--- Exercise materials ---
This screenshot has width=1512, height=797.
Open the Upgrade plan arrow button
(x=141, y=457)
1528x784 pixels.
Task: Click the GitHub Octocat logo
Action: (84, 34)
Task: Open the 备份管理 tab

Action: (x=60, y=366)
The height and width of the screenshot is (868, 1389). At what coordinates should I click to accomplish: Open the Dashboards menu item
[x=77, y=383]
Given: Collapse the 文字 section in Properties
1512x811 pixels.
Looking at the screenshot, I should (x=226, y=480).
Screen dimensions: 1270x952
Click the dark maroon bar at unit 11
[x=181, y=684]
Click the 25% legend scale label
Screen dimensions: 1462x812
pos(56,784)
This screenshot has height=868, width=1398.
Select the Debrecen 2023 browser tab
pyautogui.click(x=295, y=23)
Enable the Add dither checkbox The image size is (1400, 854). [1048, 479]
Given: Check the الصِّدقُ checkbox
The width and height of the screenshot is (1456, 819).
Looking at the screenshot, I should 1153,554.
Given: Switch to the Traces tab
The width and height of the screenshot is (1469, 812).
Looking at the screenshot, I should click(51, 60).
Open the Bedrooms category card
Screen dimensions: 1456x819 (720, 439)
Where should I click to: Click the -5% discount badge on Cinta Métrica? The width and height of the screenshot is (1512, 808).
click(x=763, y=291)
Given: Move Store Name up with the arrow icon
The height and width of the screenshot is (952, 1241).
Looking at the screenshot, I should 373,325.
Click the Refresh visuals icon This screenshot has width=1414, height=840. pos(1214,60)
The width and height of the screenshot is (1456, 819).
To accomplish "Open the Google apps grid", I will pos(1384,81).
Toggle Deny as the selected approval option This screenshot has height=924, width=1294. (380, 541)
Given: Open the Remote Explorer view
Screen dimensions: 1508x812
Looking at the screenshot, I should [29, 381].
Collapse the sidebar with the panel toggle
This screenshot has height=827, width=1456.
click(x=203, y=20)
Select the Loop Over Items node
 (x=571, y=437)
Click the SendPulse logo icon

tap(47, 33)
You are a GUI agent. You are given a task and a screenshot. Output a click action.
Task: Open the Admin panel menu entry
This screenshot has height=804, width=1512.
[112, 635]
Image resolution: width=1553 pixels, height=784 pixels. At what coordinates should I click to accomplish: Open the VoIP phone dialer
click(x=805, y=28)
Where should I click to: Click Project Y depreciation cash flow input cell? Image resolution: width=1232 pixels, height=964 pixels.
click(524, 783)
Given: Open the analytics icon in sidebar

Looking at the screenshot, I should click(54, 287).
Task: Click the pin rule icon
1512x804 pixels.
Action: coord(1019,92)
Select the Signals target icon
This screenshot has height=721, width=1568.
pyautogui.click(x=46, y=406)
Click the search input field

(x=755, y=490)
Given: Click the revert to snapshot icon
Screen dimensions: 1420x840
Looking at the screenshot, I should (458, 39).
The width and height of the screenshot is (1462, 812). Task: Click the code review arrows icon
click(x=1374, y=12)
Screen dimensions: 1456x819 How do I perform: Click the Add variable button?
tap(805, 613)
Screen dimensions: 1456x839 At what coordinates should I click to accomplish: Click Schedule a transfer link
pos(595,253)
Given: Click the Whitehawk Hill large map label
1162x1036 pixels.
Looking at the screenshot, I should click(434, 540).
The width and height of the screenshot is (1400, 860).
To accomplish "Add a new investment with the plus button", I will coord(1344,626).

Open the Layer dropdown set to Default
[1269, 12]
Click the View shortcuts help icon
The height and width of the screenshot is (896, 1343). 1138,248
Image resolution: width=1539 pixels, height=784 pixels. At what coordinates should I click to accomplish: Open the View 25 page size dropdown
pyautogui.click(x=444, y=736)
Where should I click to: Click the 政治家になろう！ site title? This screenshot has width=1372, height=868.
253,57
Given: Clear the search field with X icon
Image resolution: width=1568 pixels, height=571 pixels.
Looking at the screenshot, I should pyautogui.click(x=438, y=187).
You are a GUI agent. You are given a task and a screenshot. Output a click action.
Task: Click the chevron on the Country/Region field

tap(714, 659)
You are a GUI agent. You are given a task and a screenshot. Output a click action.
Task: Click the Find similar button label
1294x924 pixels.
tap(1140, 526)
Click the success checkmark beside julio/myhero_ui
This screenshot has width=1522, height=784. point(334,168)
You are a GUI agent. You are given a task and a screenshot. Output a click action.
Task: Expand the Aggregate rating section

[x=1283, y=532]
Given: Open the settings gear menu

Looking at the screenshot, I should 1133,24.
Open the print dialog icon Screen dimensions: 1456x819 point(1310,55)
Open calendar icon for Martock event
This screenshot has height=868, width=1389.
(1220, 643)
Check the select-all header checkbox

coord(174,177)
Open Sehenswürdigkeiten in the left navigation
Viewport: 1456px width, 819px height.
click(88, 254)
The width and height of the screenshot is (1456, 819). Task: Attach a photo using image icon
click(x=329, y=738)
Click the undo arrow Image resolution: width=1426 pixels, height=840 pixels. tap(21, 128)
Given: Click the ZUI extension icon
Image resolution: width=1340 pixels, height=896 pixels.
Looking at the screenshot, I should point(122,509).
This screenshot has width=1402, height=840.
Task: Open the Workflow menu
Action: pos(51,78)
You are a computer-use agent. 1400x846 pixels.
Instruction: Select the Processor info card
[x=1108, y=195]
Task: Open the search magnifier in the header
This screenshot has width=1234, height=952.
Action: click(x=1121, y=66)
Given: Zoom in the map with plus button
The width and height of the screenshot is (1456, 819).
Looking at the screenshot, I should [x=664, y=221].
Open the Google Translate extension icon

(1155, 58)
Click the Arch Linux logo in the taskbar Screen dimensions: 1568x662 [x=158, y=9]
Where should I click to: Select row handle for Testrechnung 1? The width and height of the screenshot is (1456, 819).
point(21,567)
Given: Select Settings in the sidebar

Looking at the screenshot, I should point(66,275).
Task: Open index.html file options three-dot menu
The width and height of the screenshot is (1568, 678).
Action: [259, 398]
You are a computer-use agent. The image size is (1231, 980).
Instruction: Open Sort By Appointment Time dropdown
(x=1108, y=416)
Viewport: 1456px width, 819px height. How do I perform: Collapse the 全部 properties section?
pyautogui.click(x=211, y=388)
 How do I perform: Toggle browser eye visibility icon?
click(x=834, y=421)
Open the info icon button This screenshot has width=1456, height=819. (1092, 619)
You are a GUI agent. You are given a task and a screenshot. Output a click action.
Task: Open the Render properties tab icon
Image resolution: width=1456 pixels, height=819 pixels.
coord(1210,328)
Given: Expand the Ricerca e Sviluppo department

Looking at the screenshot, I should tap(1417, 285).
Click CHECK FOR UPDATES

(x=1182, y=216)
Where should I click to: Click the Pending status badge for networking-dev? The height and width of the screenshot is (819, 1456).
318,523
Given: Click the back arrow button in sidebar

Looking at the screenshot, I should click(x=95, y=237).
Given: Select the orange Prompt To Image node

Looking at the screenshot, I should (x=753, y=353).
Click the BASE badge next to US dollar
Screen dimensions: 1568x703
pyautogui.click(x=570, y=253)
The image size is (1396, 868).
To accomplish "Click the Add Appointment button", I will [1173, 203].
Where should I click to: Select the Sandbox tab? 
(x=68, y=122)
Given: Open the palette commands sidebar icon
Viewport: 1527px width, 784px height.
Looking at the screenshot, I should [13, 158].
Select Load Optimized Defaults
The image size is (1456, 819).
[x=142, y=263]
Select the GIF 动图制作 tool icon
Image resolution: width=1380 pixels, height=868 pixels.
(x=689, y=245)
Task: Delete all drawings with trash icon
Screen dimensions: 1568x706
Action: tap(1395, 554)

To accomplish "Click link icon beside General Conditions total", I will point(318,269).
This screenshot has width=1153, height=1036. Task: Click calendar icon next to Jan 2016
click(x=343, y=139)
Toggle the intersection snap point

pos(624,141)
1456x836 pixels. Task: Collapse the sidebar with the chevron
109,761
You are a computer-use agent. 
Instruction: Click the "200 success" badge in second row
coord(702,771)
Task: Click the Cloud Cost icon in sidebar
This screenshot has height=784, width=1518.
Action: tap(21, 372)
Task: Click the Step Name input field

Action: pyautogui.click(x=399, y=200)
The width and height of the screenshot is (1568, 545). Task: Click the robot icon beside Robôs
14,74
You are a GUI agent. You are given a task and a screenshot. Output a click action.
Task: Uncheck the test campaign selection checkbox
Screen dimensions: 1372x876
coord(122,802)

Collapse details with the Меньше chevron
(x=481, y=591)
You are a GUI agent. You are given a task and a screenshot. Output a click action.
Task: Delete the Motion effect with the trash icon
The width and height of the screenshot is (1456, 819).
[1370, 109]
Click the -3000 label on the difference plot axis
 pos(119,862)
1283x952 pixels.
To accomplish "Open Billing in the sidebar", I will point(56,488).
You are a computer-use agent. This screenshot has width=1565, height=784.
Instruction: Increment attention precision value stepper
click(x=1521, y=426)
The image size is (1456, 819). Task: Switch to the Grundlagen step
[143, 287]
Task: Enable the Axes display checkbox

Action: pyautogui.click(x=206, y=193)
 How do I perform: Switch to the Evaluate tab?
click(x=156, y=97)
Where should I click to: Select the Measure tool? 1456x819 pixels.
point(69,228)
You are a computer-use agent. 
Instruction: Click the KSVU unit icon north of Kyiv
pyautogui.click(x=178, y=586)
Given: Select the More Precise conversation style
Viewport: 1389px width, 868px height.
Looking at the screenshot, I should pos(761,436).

--- What this task involves ---
Across all the records above, find each line with "computer" in it and copy it.

--- Solution for this task ---
You are a computer-use agent. 1400x846 pixels.
You are a computer-use agent. The image size is (1231, 980).
You are a computer-use agent. 
You are a computer-use agent. This screenshot has width=1565, height=784.
You are a computer-use agent. 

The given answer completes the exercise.